忍者を主人公にした短編集
★★★★★
この本の五篇の短編に出てくる忍者は、みな凄腕の達人ですが、少し悲しい。
○ 必要な時だけ雇われ、仕事がなくなれば去ってゆく
○ 立派な働きをしても、武士にはなれず、卑しい身分のままで差別され続け
○ 下忍の手取りは雀の涙で、いつまでたってもその日暮らし
○ 結婚もせず家族もない。年をとれば、仕事はなく、最後はのたれ死に同然。
○ 使い捨てられていく忍者。
なにか、現代の派遣社員とダブります。
しかし、この悲しい忍者たちですが魅力的です。
ただひたすらに運命に従い、忍術の限りをつくして
殺し、殺されてゆく凄腕の忍者たちは、悲しい運命を突き抜けた高みにいる
ようにさえ感じます。

• [練習問題]
1. 本文の「忍者を主人公にした短編集」から「なにか、現代の派遣社員とダブります。」までを、その部分も含めてそのまま打ち直してください。
2. 本文の内容を二文でまとめてください。
答えには本文の内容だけを用いること。

• [保存データ]
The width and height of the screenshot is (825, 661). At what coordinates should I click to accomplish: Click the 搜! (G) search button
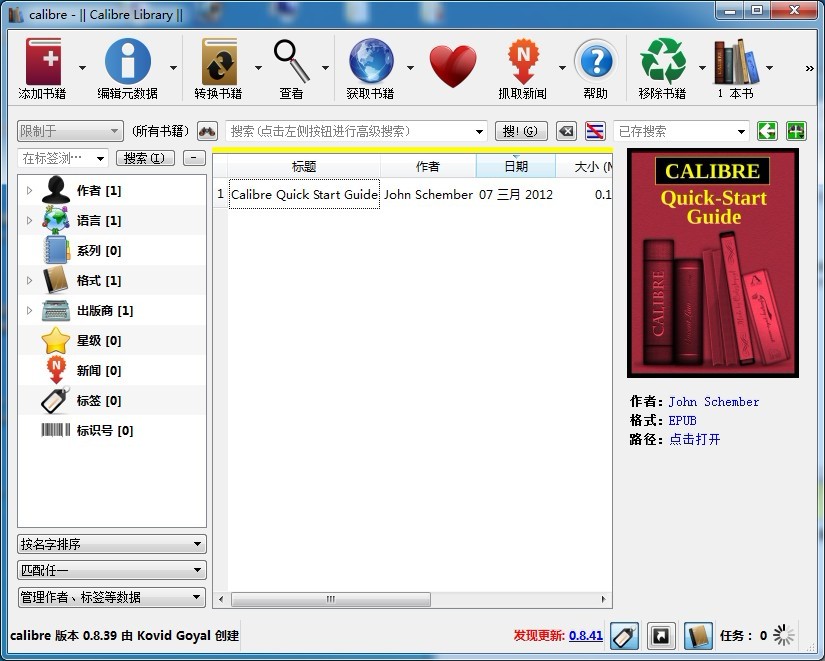(520, 131)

• [各問の解答]
1.
忍者を主人公にした短編集
★★★★★
この本の五篇の短編に出てくる忍者は、みな凄腕の達人ですが、少し悲しい。
○ 必要な時だけ雇われ、仕事がなくなれば去ってゆく
○ 立派な働きをしても、武士にはなれず、卑しい身分のままで差別され続け
○ 下忍の手取りは雀の涙で、いつまでたってもその日暮らし
○ 結婚もせず家族もない。年をとれば、仕事はなく、最後はのたれ死に同然。
○ 使い捨てられていく忍者。
なにか、現代の派遣社員とダブります。

2. この本の五篇の短編に出てくる忍者はみな凄腕の達人だが、必要な時だけ雇われ、差別され、貧しく家族もなく使い捨てられていく悲しい存在で、現代の派遣社員と重なると述べられている。それでも、運命に従い忍術の限りをつくして殺し殺されてゆく彼らは魅力的で、悲しい運命を突き抜けた高みにいるようにさえ感じられるという。